Neel Smith on github Openly available work in digital classics

The data/acceptor/analyzer pattern for parsing morphology

Finite state transducers (FSTs) are the core of a system for parsing Latin morphology. This post serves to illustrate my fuller discussion of “Morphological analysis of historical languages” (forthcoming in BICS, December, 2016) with a small but complete example of an important pattern in designing a morphological system, that I call the “data/acceptor/analyzer” pattern. The example parses regular second-declension Latin nouns in -us or -um using the Stuttgart FST toolkit, SFST. The documentation for the SFST toolkit includes a user manual, a tutorial, and example parsers for German and English, where the syntax and semantics of the SFST notation, SFST-PL, are fully documented.

The “data/acceptor/analyzer” pattern is implemented in a chain of three transducers. The first transducer assembles a data set by combining a lexicon of stems with a set of inflectional rules. This is the input to a second transducer, the “acceptor,” which filters the data for appropriate combinations of stem and rule. It ensures that only rules of the same inflectional class as the stem are kept. The third transducer takes these valid records, and strips out analytical information so that only a valid Latin form remains. The resulting bi-directional transducer can then produce the full analysis with morphological data when given a form, or can generate the form when given the morphological data.

The parser is organized in three files, written in SFST-PL. First, lexicon.fst contains a single entry for the neuter noun donum, doni; then inflection.fst specifies rules for masculine, feminine or neuter nouns of the second declension with nominative singular forms in -us or -um; demo.fst contains the parsing system.

To run the parser with sfst tools, first compile inflection.fst (fst-compile inflection.fst), then compile demo.fst. You can use the resulting binary demo.a with any of the SFST utilities, e.g., fst-mor demo.a to submit forms to analyze morphologically.

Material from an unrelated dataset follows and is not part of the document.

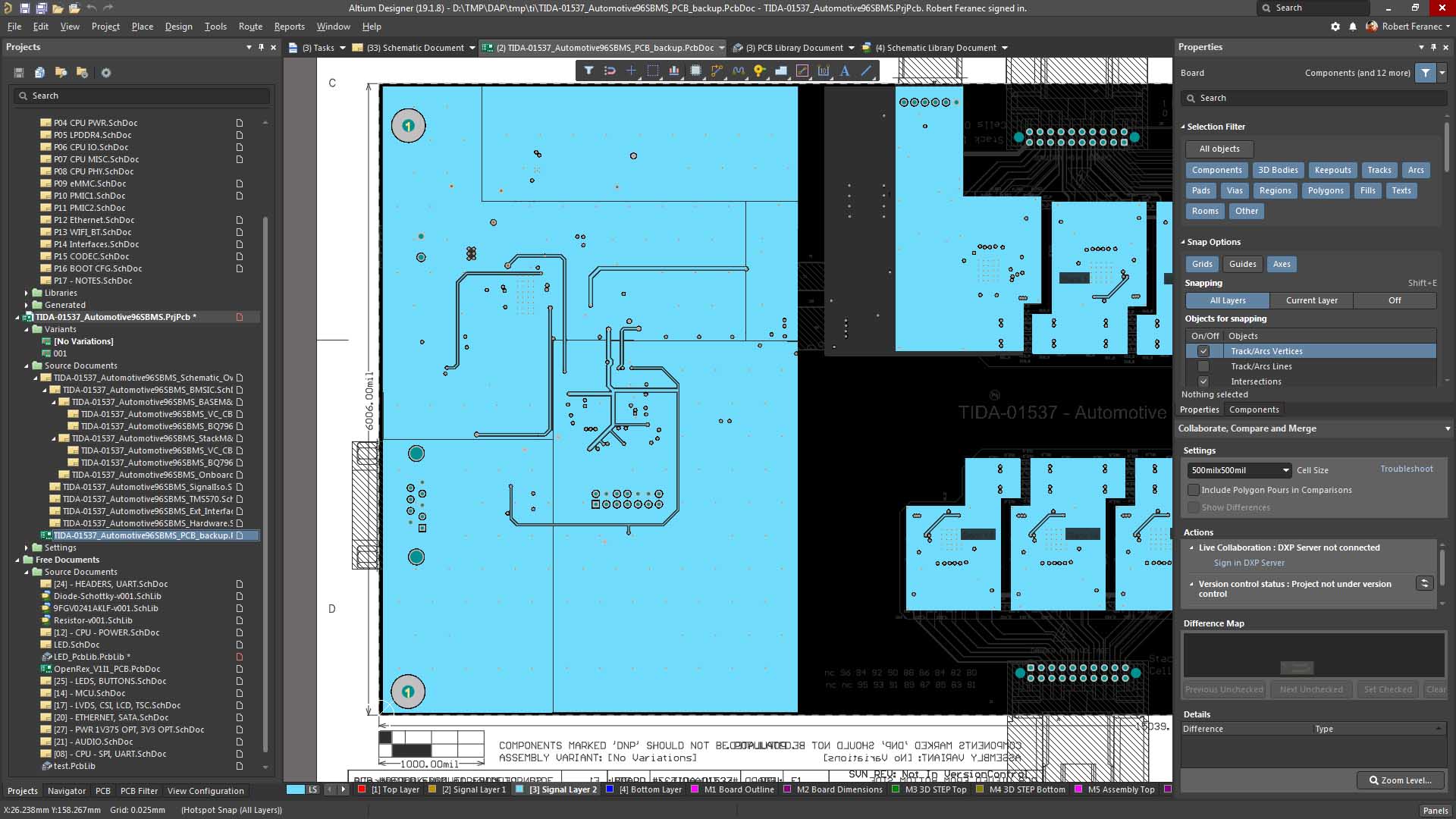Image resolution: width=1456 pixels, height=819 pixels.
Task: Click the Place Line tool
Action: tap(866, 71)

1. Complete text of the lexicon (lexicon.fst)

don<neut><decl2>

2. The rule set (inflection.fst)

% For nouns in -us or -um

$decl2_endings$ = <decl2>( \
  
us<nom><sg>[<masc><fem>] |\
  
um<nom><sg><neut> |\
  i<gen><sg>[<masc><fem><neut>] |\
  
o<dat><sg>[<masc><fem><neut>] |\
  
um<acc><sg>[<masc><fem><neut>]|\
  
e<voc><sg>[<masc><fem>]|\
  
um<voc><sg><neut> |\
  
o<abl><sg>[<masc><fem><neut>] |\
  
i<nom><pl>[<masc><fem>] |\
  
a<nom><pl><neut> |\
orum<gen><pl>[<masc><fem><neut>] |\
  
is<dat><pl>[<masc><fem><neut>] |\
  
os<acc><pl>[<masc><fem>] |\

  a<acc><pl><neut> |\
  
is<abl><pl>[<masc><fem><neut>]|\
  
i<voc><pl>[<masc><fem>] |\

  a<voc><pl><neut> )



$inflection$ = $decl2_endings$

$inflection$

3. The parser (demo.fst)

% Analytical symbols:
#gender# = <masc><fem><neut>
#case# = <nom><gen><dat><acc><abl>
#num# = <sg><pl>
#nounclass# = <decl1><decl2><decl3><decl4><decl5>


$separator$ = [\:]

% First transducer (data phase).
% Assemble morphological data set by reading

% lexicon and inflection rules from external files

% and generating their cross product.

$stems$ =  "lexicon.fst"
$inflection$ = "<inflection.a>"
$morphdata$ = $stems$ $separator$ $inflection$



% Acceptor pattern for Latin nouns.

% Noun class and gender must match in stem and inflectional pattern .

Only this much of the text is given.